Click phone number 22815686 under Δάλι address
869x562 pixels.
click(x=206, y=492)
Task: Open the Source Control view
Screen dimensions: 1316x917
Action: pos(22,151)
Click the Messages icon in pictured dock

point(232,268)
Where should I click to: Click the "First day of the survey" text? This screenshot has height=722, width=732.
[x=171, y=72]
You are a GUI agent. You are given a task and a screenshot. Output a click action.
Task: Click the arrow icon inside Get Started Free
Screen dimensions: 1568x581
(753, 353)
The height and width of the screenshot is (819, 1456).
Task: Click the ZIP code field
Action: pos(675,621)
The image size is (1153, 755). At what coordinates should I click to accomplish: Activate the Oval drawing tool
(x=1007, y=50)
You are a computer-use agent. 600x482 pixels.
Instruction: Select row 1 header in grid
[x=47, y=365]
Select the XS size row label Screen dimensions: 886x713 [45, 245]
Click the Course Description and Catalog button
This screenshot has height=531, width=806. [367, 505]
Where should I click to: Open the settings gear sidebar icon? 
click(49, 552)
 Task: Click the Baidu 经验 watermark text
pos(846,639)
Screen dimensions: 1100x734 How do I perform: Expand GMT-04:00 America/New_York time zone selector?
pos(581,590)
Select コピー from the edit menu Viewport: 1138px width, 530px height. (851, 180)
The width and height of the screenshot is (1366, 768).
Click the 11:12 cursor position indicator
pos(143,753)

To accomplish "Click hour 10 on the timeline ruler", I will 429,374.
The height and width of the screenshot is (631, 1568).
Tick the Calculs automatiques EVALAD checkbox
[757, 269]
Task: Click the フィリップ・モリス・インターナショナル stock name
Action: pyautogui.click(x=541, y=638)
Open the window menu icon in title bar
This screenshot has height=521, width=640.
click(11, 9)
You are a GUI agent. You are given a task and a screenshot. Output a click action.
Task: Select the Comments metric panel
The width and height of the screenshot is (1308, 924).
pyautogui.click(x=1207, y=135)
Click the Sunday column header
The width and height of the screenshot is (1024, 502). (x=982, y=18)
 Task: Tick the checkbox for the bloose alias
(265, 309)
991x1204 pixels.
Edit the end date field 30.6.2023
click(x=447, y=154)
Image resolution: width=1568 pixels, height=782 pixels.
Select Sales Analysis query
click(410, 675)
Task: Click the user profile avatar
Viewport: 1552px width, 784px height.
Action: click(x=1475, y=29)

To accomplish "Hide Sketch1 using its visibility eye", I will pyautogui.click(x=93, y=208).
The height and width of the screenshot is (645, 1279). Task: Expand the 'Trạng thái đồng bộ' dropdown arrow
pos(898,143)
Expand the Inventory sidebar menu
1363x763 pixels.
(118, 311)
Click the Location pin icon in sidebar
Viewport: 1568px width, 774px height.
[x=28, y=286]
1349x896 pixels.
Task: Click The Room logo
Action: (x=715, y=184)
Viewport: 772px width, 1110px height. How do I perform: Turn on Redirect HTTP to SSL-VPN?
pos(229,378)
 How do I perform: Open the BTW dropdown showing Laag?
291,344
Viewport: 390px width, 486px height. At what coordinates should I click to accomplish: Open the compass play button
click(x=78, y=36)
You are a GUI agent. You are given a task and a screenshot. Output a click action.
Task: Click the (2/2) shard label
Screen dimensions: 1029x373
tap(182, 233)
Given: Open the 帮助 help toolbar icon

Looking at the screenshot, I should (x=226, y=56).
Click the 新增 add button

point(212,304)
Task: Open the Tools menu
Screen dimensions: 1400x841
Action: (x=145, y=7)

#### [WHAT THE EXERCISE ASKS]
Write all of the lines in the records above as a numbered list, omitting the blank lines.

#### [TASK RESULT]
1. Click phone number 22815686 under Δάλι address
2. 869x562 pixels.
3. click(x=206, y=492)
4. Task: Open the Source Control view
5. Screen dimensions: 1316x917
6. Action: pos(22,151)
7. Click the Messages icon in pictured dock
8. point(232,268)
9. Where should I click to: Click the "First day of the survey" text? This screenshot has height=722, width=732.
10. [x=171, y=72]
11. You are a GUI agent. You are given a task and a screenshot. Output a click action.
12. Task: Click the arrow icon inside Get Started Free
13. Screen dimensions: 1568x581
14. (753, 353)
15. The height and width of the screenshot is (819, 1456).
16. Task: Click the ZIP code field
17. Action: pos(675,621)
18. The image size is (1153, 755). At what coordinates should I click to accomplish: Activate the Oval drawing tool
19. (x=1007, y=50)
20. You are a computer-use agent. 600x482 pixels.
21. Instruction: Select row 1 header in grid
22. [x=47, y=365]
23. Select the XS size row label Screen dimensions: 886x713 [45, 245]
24. Click the Course Description and Catalog button
25. This screenshot has height=531, width=806. [367, 505]
26. Where should I click to: Open the settings gear sidebar icon? 
27. click(49, 552)
28.  Task: Click the Baidu 经验 watermark text
29. pos(846,639)
30. Screen dimensions: 1100x734 How do I perform: Expand GMT-04:00 America/New_York time zone selector?
31. pos(581,590)
32. Select コピー from the edit menu Viewport: 1138px width, 530px height. (851, 180)
33. The width and height of the screenshot is (1366, 768).
34. Click the 11:12 cursor position indicator
35. pos(143,753)
36. To accomplish "Click hour 10 on the timeline ruler", I will 429,374.
37. The height and width of the screenshot is (631, 1568).
38. Tick the Calculs automatiques EVALAD checkbox
39. [757, 269]
40. Task: Click the フィリップ・モリス・インターナショナル stock name
41. Action: pyautogui.click(x=541, y=638)
42. Open the window menu icon in title bar
43. This screenshot has height=521, width=640.
44. click(11, 9)
45. You are a GUI agent. You are given a task and a screenshot. Output a click action.
46. Task: Select the Comments metric panel
47. The width and height of the screenshot is (1308, 924).
48. pyautogui.click(x=1207, y=135)
49. Click the Sunday column header
50. The width and height of the screenshot is (1024, 502). (x=982, y=18)
51.  Task: Tick the checkbox for the bloose alias
52. (265, 309)
53. 991x1204 pixels.
54. Edit the end date field 30.6.2023
55. click(x=447, y=154)
56. Image resolution: width=1568 pixels, height=782 pixels.
57. Select Sales Analysis query
58. click(410, 675)
59. Task: Click the user profile avatar
60. Viewport: 1552px width, 784px height.
61. Action: click(x=1475, y=29)
62. To accomplish "Hide Sketch1 using its visibility eye", I will pyautogui.click(x=93, y=208).
63. The height and width of the screenshot is (645, 1279). Task: Expand the 'Trạng thái đồng bộ' dropdown arrow
64. pos(898,143)
65. Expand the Inventory sidebar menu
66. 1363x763 pixels.
67. (118, 311)
68. Click the Location pin icon in sidebar
69. Viewport: 1568px width, 774px height.
70. [x=28, y=286]
71. 1349x896 pixels.
72. Task: Click The Room logo
73. Action: (x=715, y=184)
74. Viewport: 772px width, 1110px height. How do I perform: Turn on Redirect HTTP to SSL-VPN?
75. pos(229,378)
76.  How do I perform: Open the BTW dropdown showing Laag?
77. 291,344
78. Viewport: 390px width, 486px height. At what coordinates should I click to accomplish: Open the compass play button
79. click(x=78, y=36)
80. You are a GUI agent. You are given a task and a screenshot. Output a click action.
81. Task: Click the (2/2) shard label
82. Screen dimensions: 1029x373
83. tap(182, 233)
84. Given: Open the 帮助 help toolbar icon
85. Looking at the screenshot, I should (x=226, y=56).
86. Click the 新增 add button
87. point(212,304)
88. Task: Open the Tools menu
89. Screen dimensions: 1400x841
90. Action: (x=145, y=7)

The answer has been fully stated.